Integrating Azure AD credentials to Kubeflow notebook pods

2/21/2021

I'm currently setting up a Kubeflow environment in Azure using AKS. Everything is set up and working (users are able to log into the kubeflow platform using Azure AZ credentials and start notebook pods in their own namespace). I'm assuming these AD credentials are embedded somewhere in the container creation process, and I'm wondering if it's possible to tap into these credentials for other services that are AD integrated?

Use case:

A user is working in a Jupyter notebook started from the Kubeflow platform. The user wishes to access data in an Azure storage blob. Instead of having to login to Azure from their notebook session, the container already has their credentials stored.
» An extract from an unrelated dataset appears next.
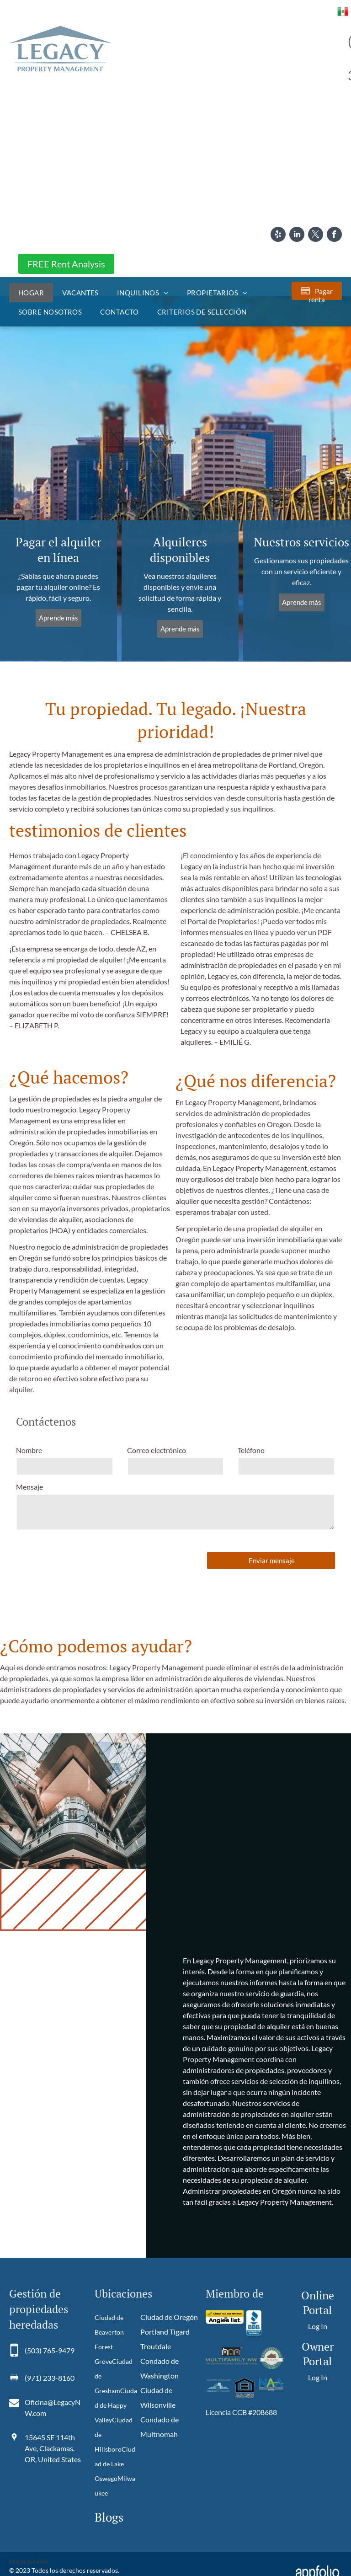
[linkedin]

It sounds reasonable but I'm unsure if it can actually be done in a secure way.

-- CPerkins
azure
azure-aks
kubeflow
kubernetes
openid-connect

1 Answer

2/22/2021

Assuming you're following the instructions in Authentication using OIDC in Azure: no, this isn't possible using the default configuration.
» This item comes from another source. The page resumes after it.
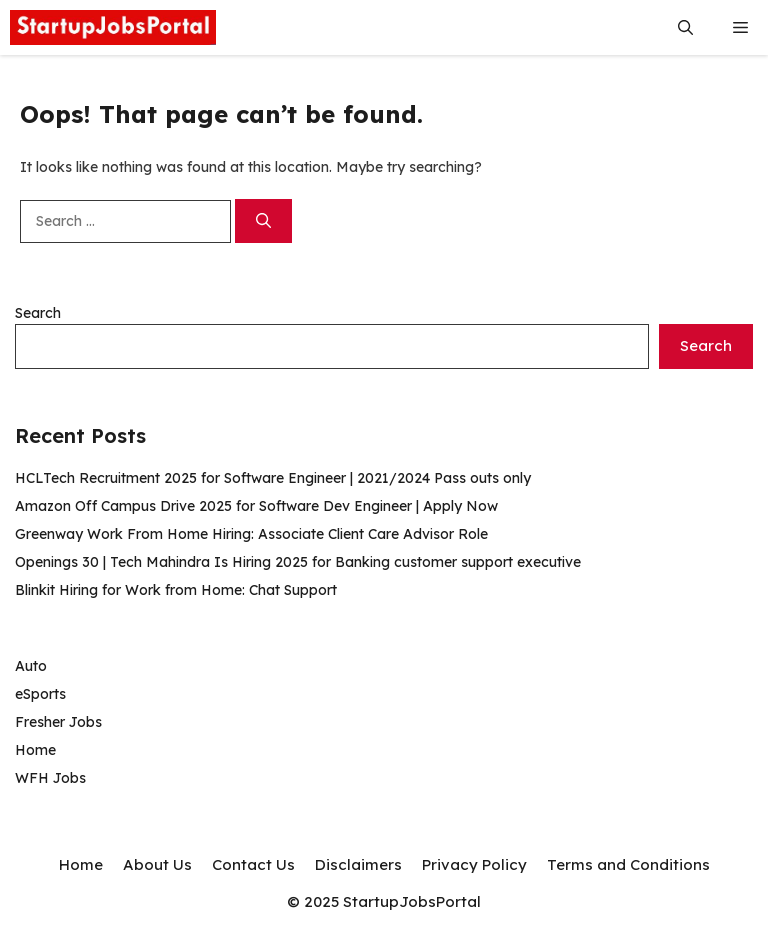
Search (38, 313)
The way OIDC works is by giving back a token with a given audience (who it should be used with) and grants (what it says you should be able to do). The token that's being issued to Kubeflow is valid for the Kubeflow service principal audience only; in other words, you can't then take that same token and use it with Azure APIs. This is by design, and is one of the key factors in OIDC security. Allowing Kubeflow to have the permissions to issue more tokens (typically via the user_impersonation grant) opens a fairly major security issue - now anyone who manages to compromise that application secret can get powerful tokens, instead of limited scope tokens as normally designed.

If the resources they need to access aren't specific to the users in question, aad-pod-identity could be used to grant an access token to the pods the users are running instead of requiring them to log in again.